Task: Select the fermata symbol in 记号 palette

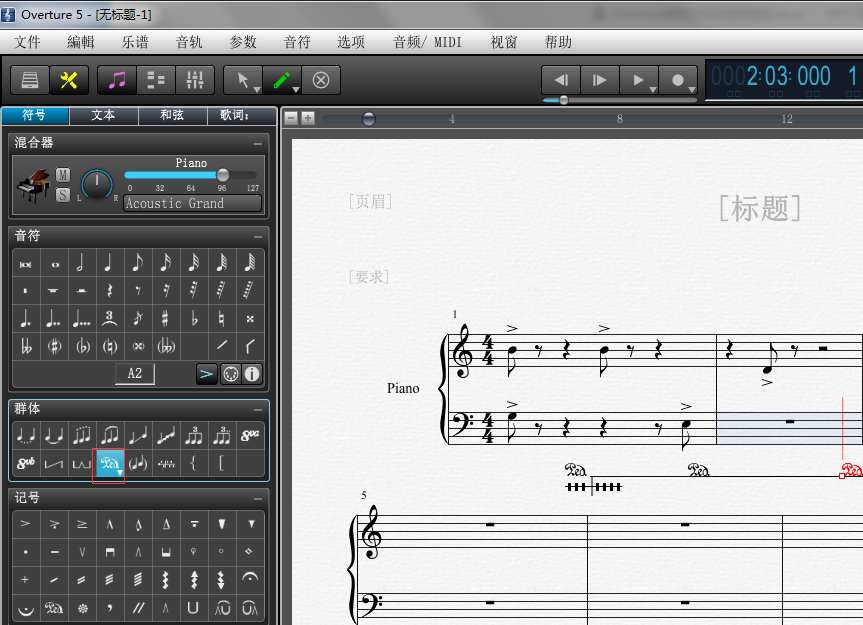Action: [250, 579]
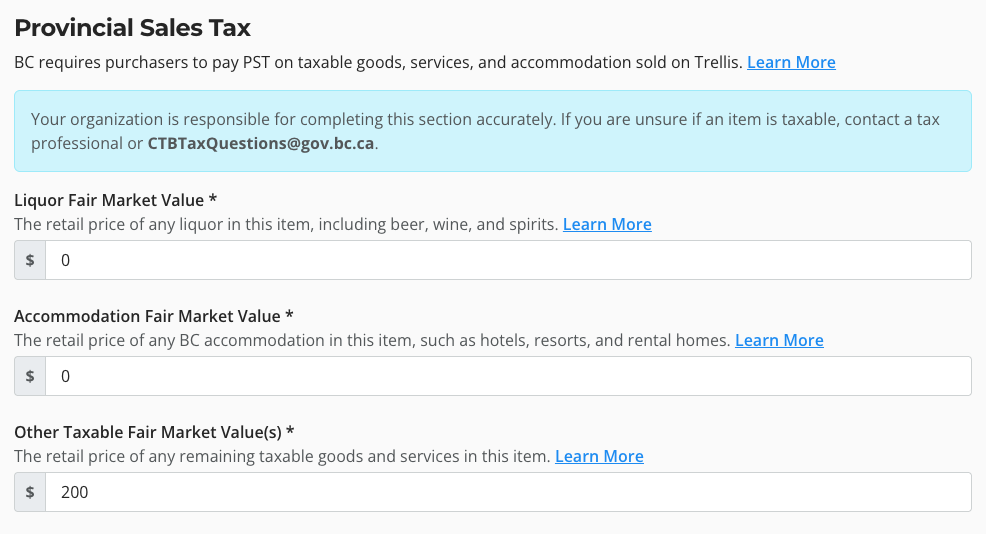Open Learn More link for liquor retail price
Screen dimensions: 986x534
607,224
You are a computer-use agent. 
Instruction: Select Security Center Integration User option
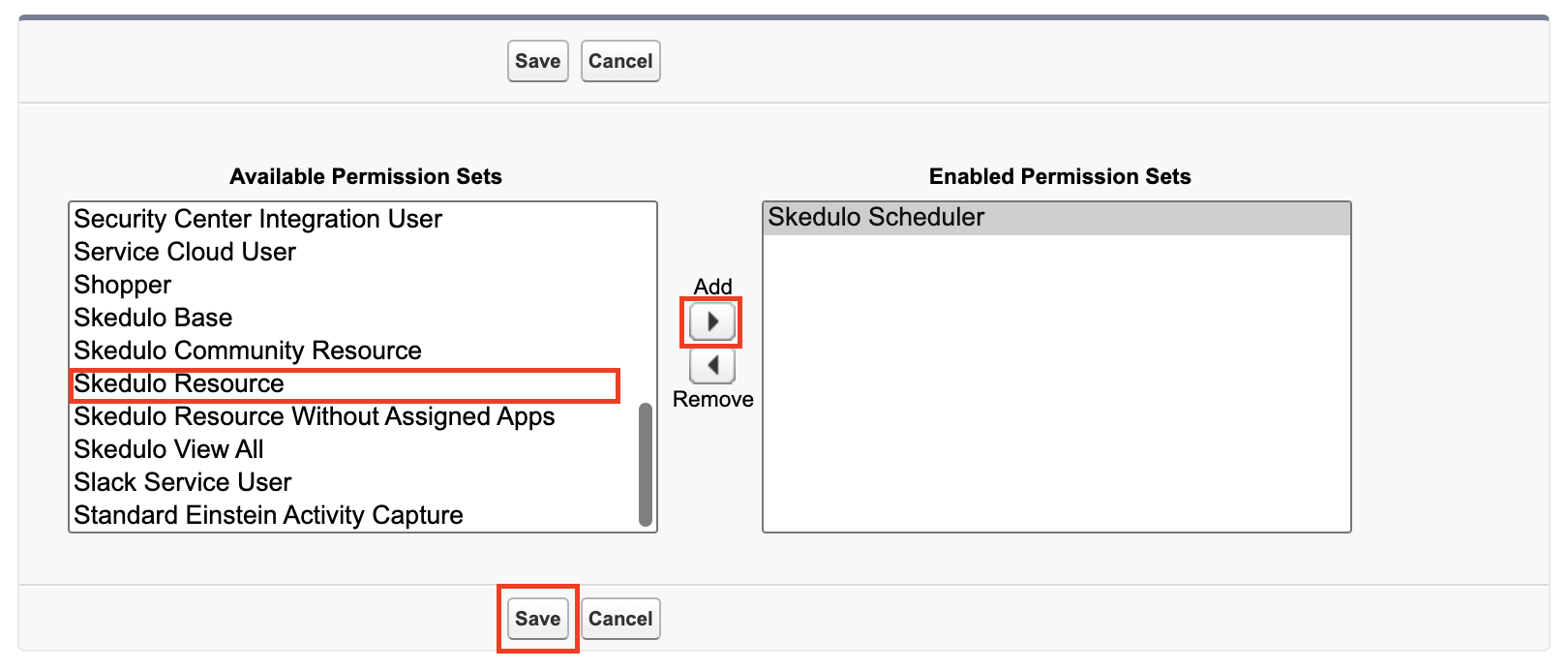coord(257,220)
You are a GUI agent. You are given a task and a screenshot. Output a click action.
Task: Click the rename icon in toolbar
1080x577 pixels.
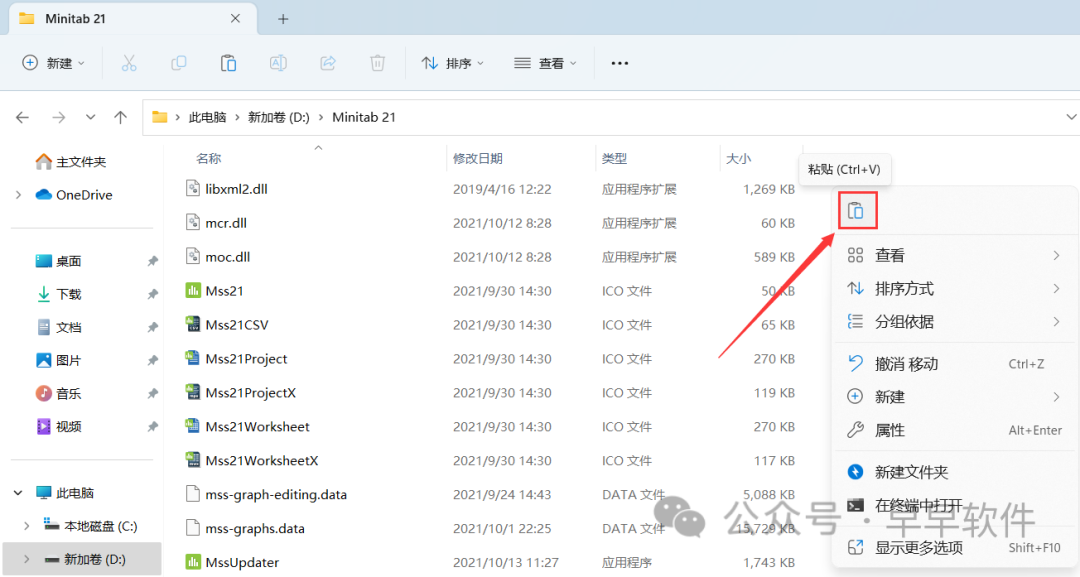(x=278, y=63)
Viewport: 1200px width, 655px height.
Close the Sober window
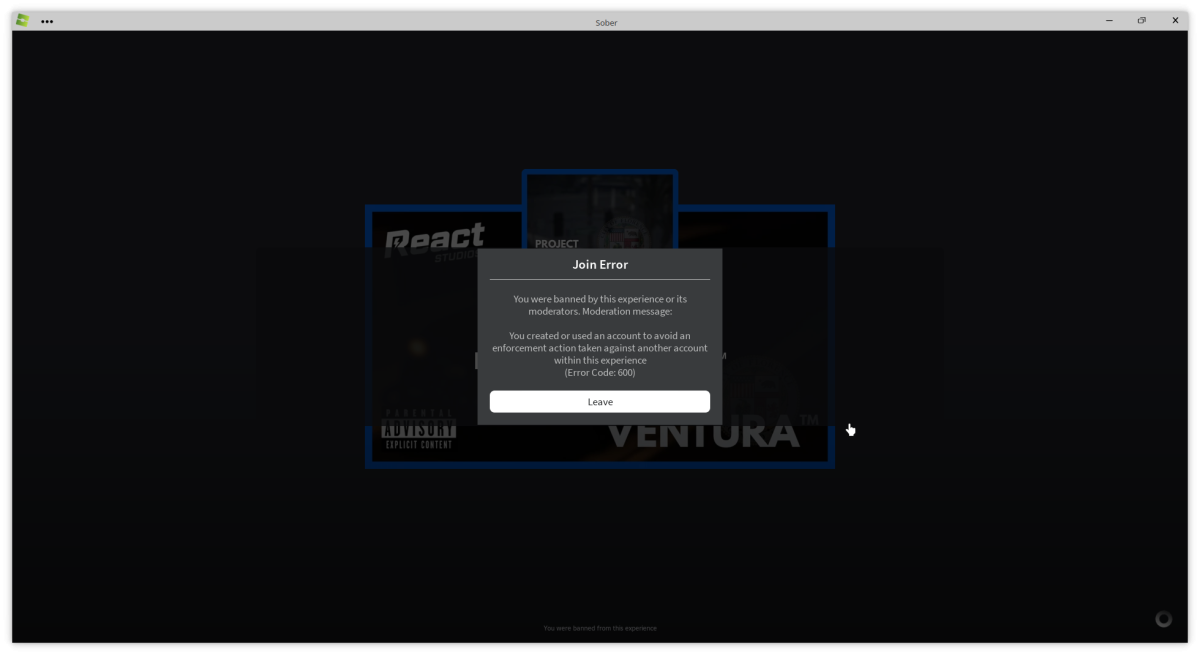(x=1175, y=20)
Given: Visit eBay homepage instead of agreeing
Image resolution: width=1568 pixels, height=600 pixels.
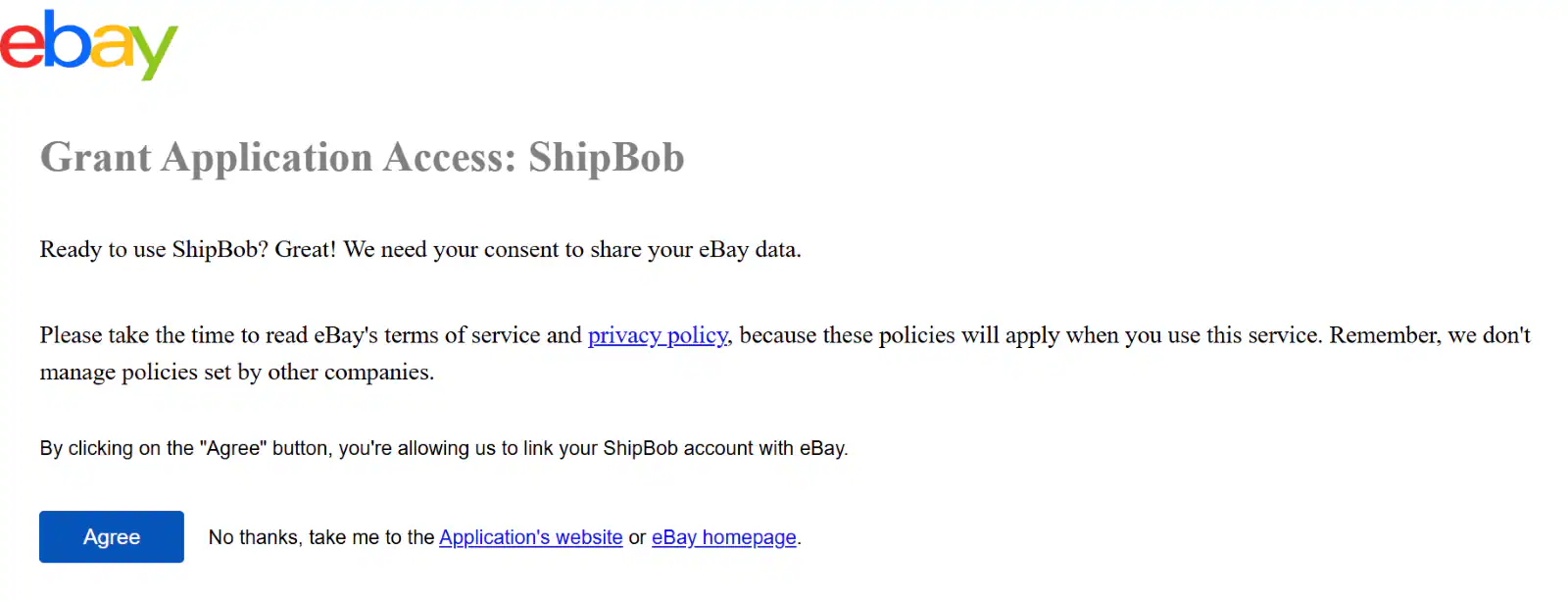Looking at the screenshot, I should [x=723, y=537].
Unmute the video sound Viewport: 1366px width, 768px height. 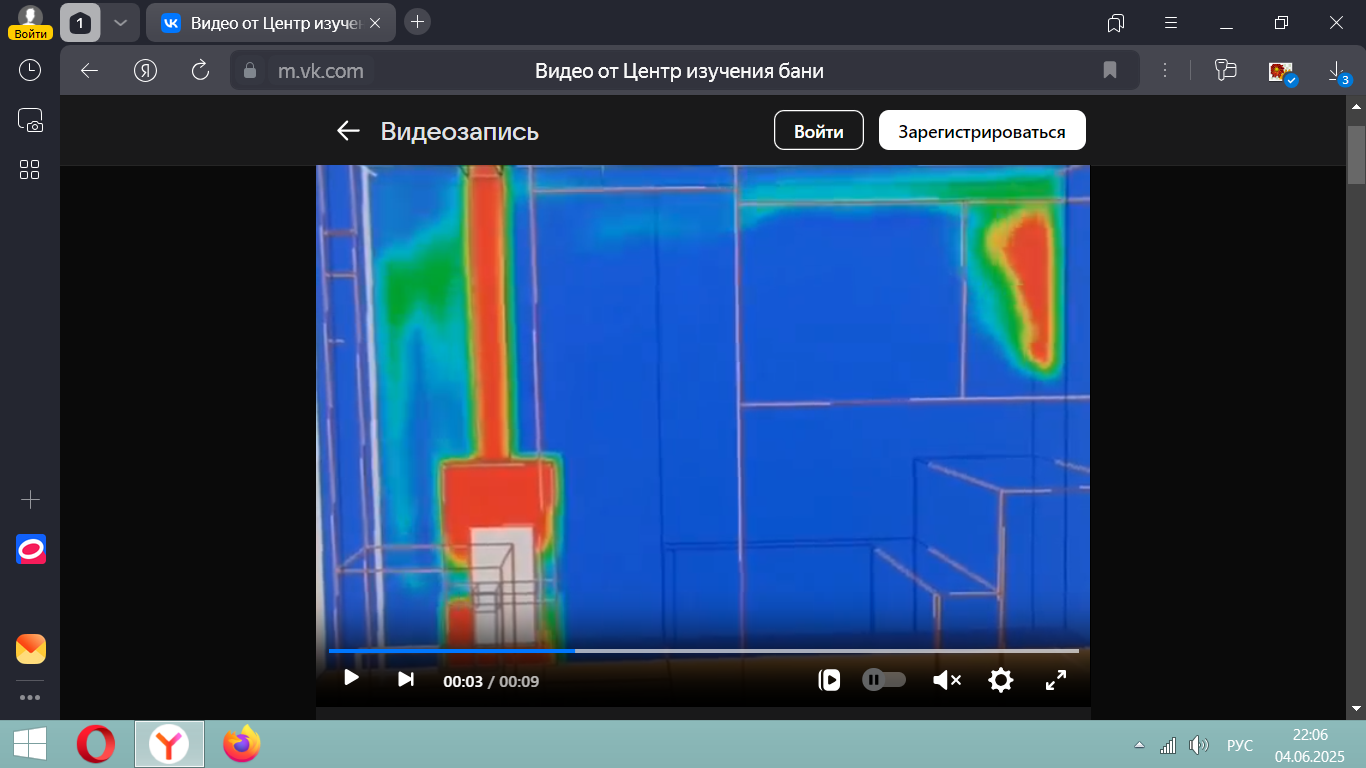(x=946, y=680)
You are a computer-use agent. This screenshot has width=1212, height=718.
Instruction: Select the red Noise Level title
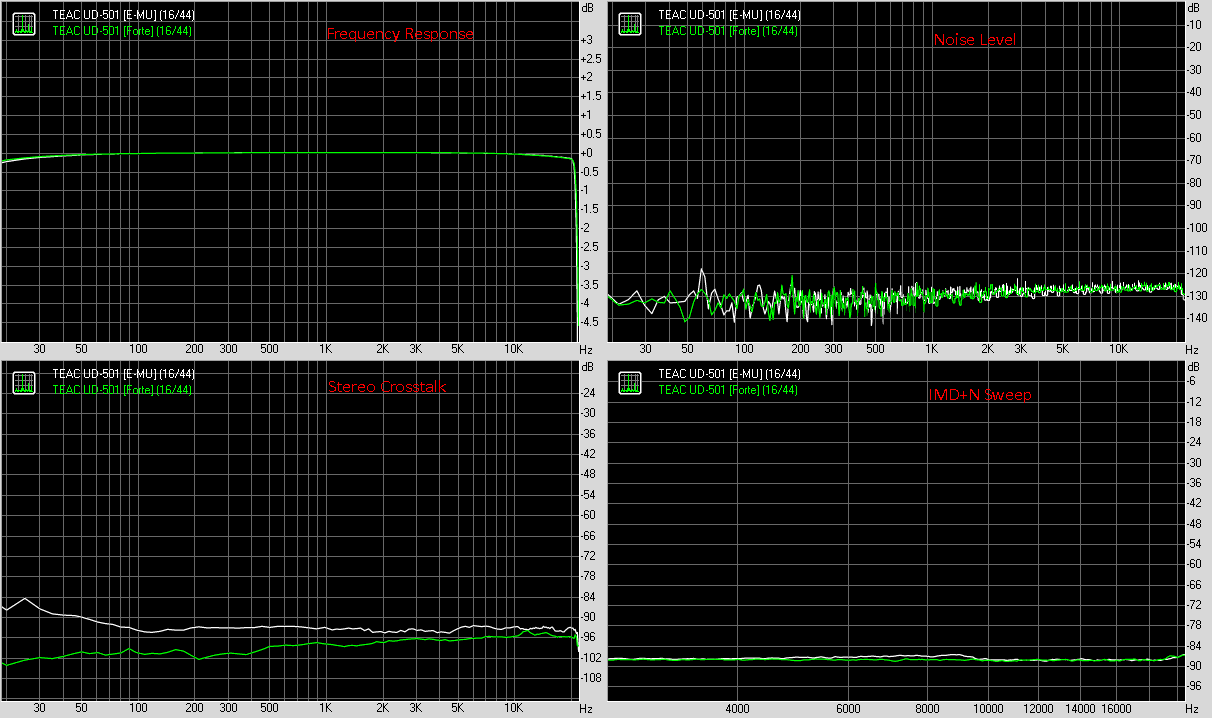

※

# Required work
I need every line of the material that includes "computer", so please copy them out.

# Task response
You are a computer-use agent. 
You are a computer-use agent. This screenshot has width=1212, height=718.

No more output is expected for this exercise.